■ WHAT IS BEING ASKED
Once the line containing "The height and width of the screenshot is (361, 640)." is reached, copy it and every line after it exactly, to the end of the material, without pictures.

***

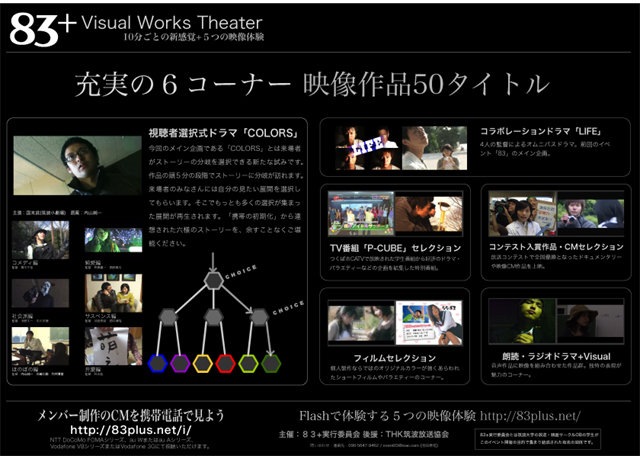Click the top hexagon of the choice tree
640x456 pixels.
[x=213, y=280]
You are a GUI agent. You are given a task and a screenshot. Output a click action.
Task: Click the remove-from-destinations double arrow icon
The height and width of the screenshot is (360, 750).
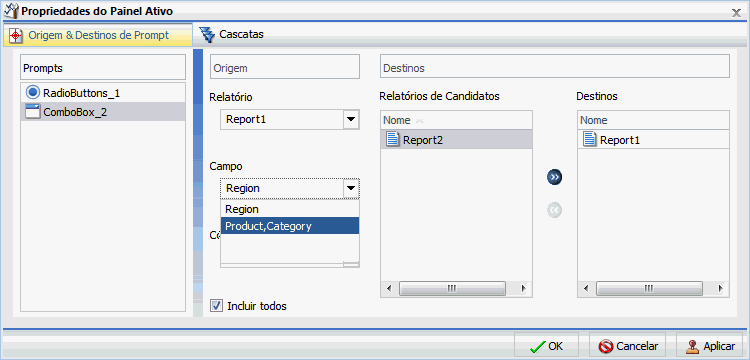tap(554, 210)
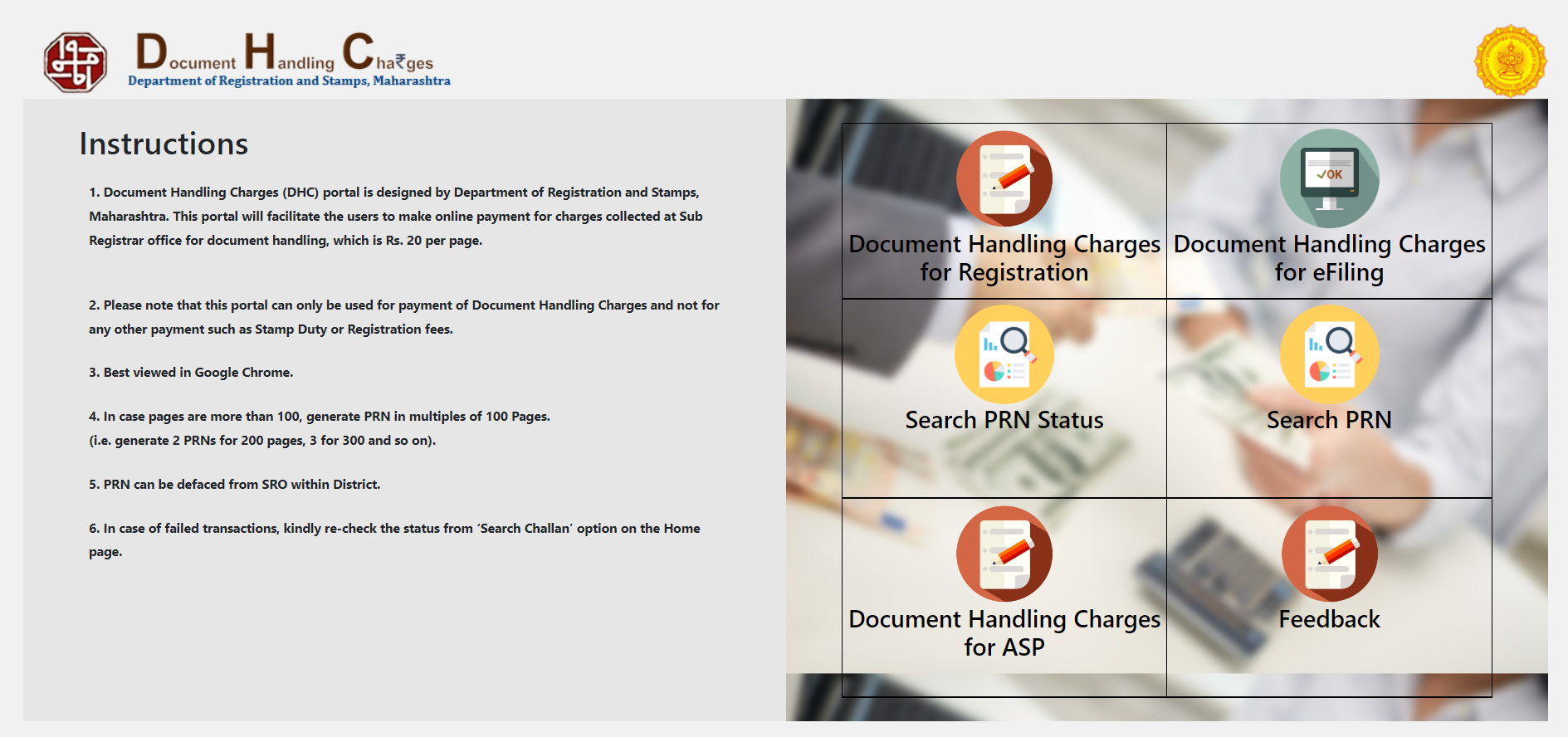Click the Document Handling Charges header title
The height and width of the screenshot is (737, 1568).
[285, 53]
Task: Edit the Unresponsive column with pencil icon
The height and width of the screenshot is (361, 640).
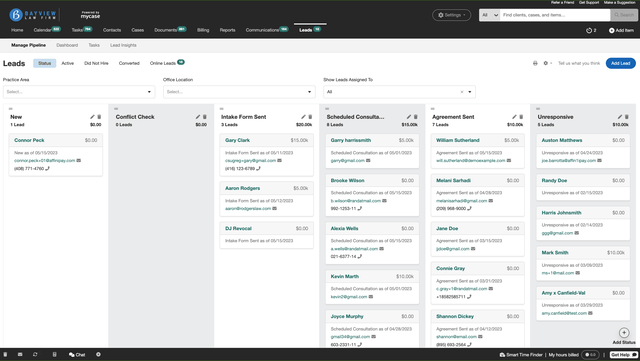Action: point(620,117)
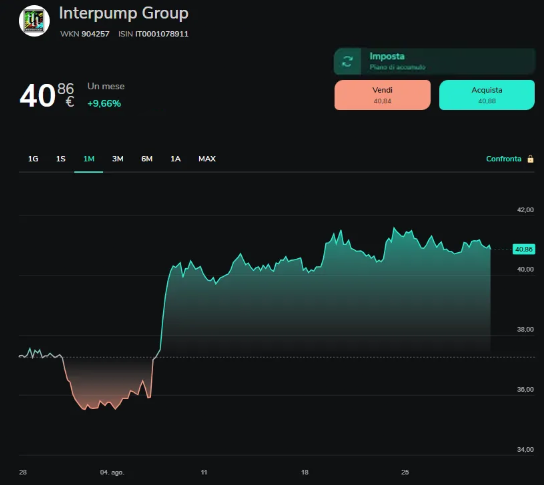Click the ISIN code IT0001078911
The height and width of the screenshot is (485, 544).
click(162, 34)
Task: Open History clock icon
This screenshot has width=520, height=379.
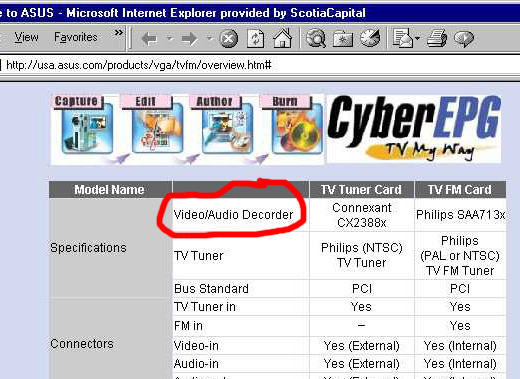Action: 370,38
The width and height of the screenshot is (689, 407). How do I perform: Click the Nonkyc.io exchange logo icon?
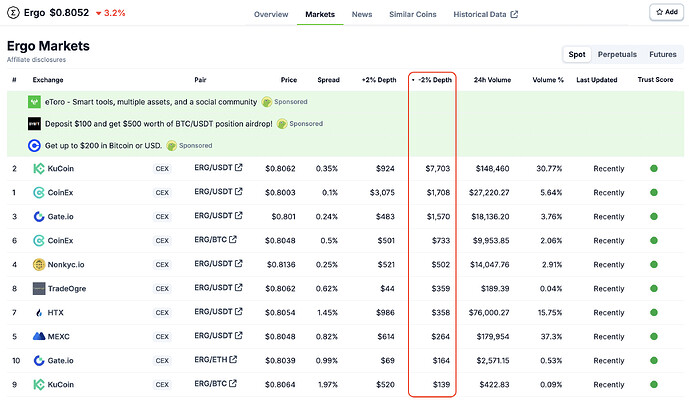pos(39,265)
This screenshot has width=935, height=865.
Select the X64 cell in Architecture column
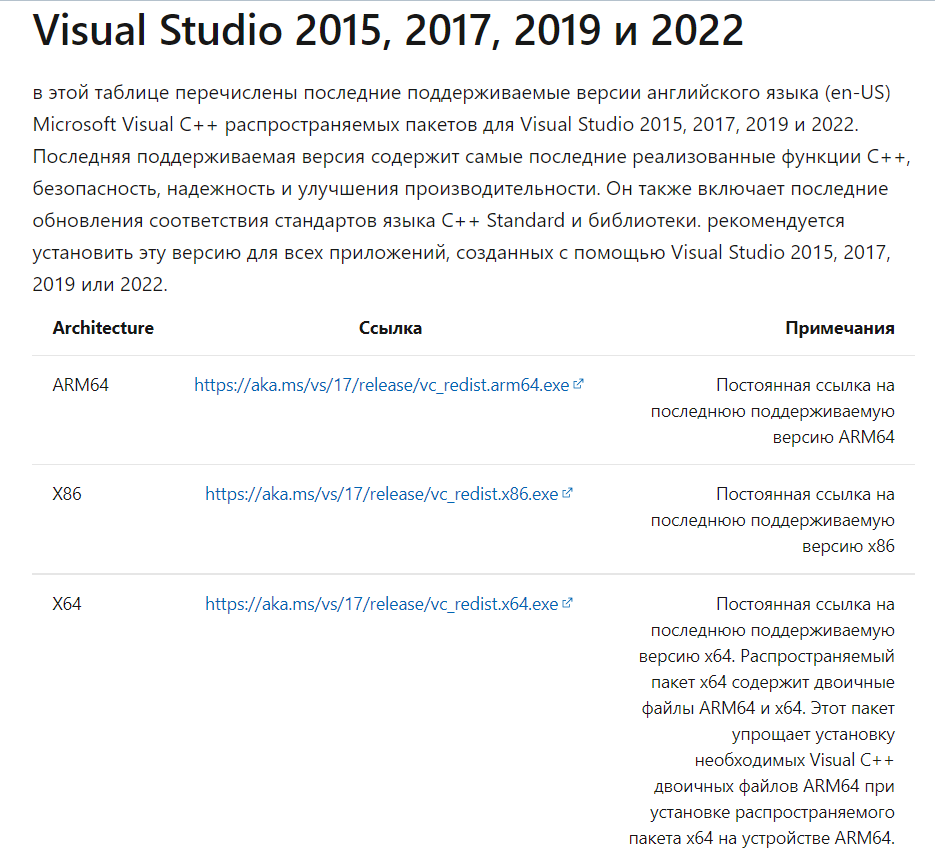pyautogui.click(x=67, y=603)
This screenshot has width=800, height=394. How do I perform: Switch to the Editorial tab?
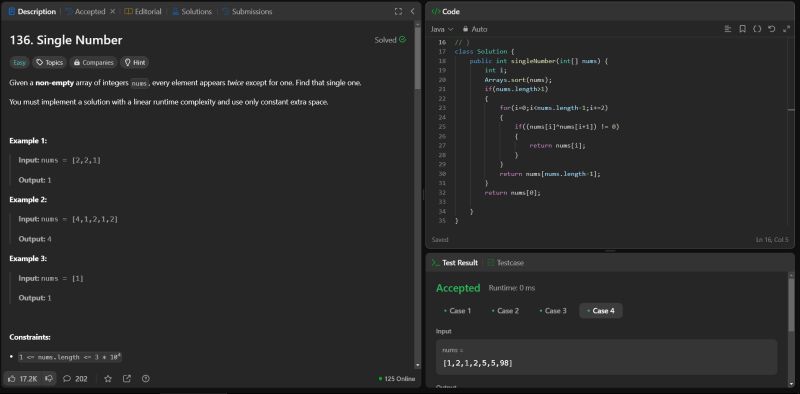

***

■ RESPONSE
The height and width of the screenshot is (361, 640).
Action: point(620,117)
Click the ISIN code IT0001078911
The height and width of the screenshot is (485, 544).
click(162, 34)
Task: Open History clock icon
This screenshot has width=520, height=379.
Action: 370,38
The width and height of the screenshot is (689, 407). How do I perform: Click the Nonkyc.io exchange logo icon?
pos(39,265)
This screenshot has width=935, height=865.
Select the X64 cell in Architecture column
pyautogui.click(x=67, y=603)
This screenshot has width=800, height=394. How do I perform: Switch to the Editorial tab?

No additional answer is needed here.